Argentina – Miguel Raviolo: “Vado dal parroco a dirgli che ero un falegname. E lui mi risponde: ‘sono un prete, cosa vogliamo fare?’”

09 Ottobre 2018

(ANS – Cordoba) – Miguel Raviolo, 55 anni, è il Responsabile del laboratorio di falegnameria presso la “Casa dell’Oratorio Don Bosco” di Cordoba. Otto anni fa decise di consacrare le sue mani e il suo cuore a questo servizio. Era il 2010 e Miguel all’epoca frequentava i corsi di catechismo. “Mi sentii interpellato dalla catechesi, dalla Parola e da Gesù stesso che mi chiedeva di fare qualcosa per i vulnerabili. Vado dal parroco per dirgli che ero un falegname. E lui mi risponde: ‘bene, molto piacere, io sono un prete, cosa vogliamo fare?’”.

“Alcuni mesi dopo avevamo già ottenuto alcuni strumenti e stavamo lavorando con alcuni ragazzi. È qui che tutto ha avuto inizio, con una porta che fungeva da tavolo di lavoro… Oggi, grazie a Dio, abbiamo un laboratorio ben assemblato nella Casa dell’Oratorio della parrocchia Don Bosco di Cordoba”.

Qual è l’obiettivo del laboratorio?

Ciò che vogliamo fare è la stessa cosa che voleva fare l’oratorio quando lo avviò Don Bosco, cercare anime per Cristo. Lo facciamo attraverso quello che lui stesso ha pensato: il cortile, la scuola, la cappella… Bene, in tutto ciò a me tocca questa parte, un misto di scuola e cortile, perché la falegnameria è un po’ questo.
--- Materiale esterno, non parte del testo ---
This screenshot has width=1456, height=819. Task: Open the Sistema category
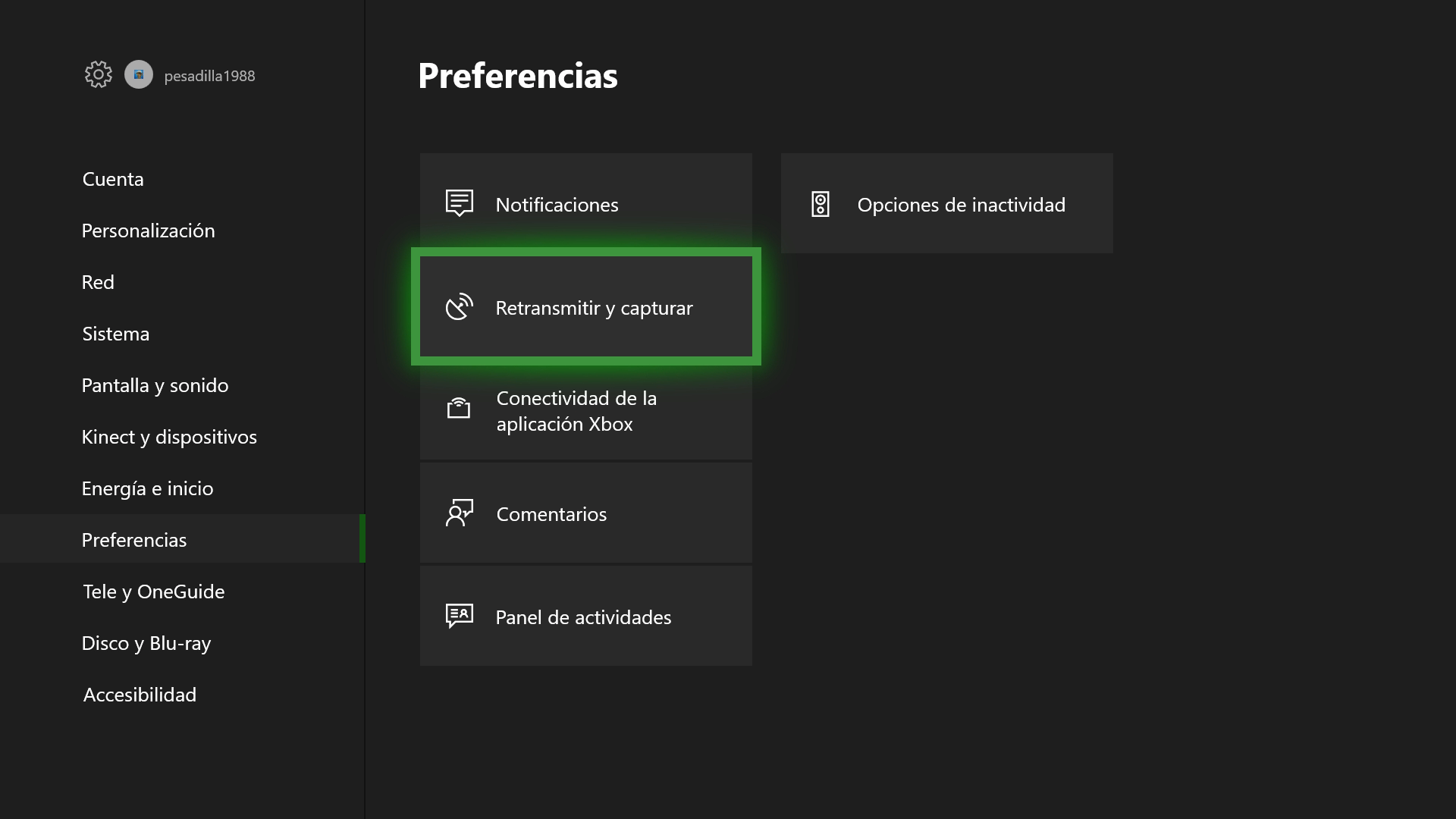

Che metodologia utilizzate nella pianificazione del laboratorio?

Molte volte abbiamo voluto pianificare un modalità e i ragazzi hanno sempre detto di no, che sarebbero stati loro a impostare la modalità. Col tempo ho imparato che quello che devi fare è parlare con loro, vedere di cosa hanno bisogno e cosa vogliono fare in quel momento.
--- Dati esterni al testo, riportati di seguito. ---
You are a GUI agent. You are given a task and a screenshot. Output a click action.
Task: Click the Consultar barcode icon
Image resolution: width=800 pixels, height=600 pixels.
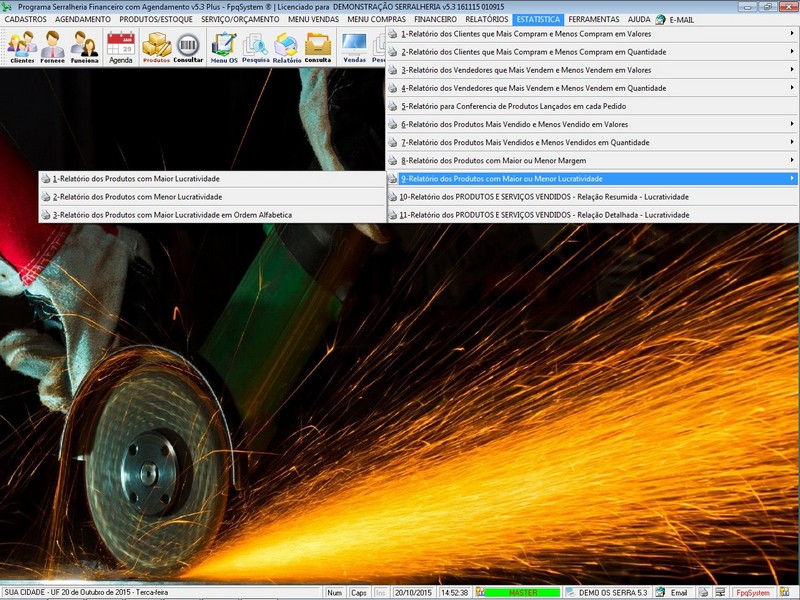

E quale intenzione ha per te questa modalità?

Non dobbiamo mai perdere di vista l’obiettivo. L’oratorio è uno spazio religioso. Anche se puoi trovarci un laboratorio di falegnameria o di cucina o dei bambini che giocano a calcio, si tratta di uno spazio fondamentalmente religioso. Non dobbiamo dimenticare mai nemmeno che siamo solo con loro solo per un po’ di tempo, due o tre anni. Poi i ragazzi lasciano l’oratorio e partono con i loro strumenti e devono ricordare che noi abbiamo speso il nostro tempo a indicare Gesù e non noi stessi. Quando se ne vanno, deve essere chiaro chi è il Maestro da seguire, che non siamo noi, che siamo appena delle dita puntate verso Qualcuno, niente di più.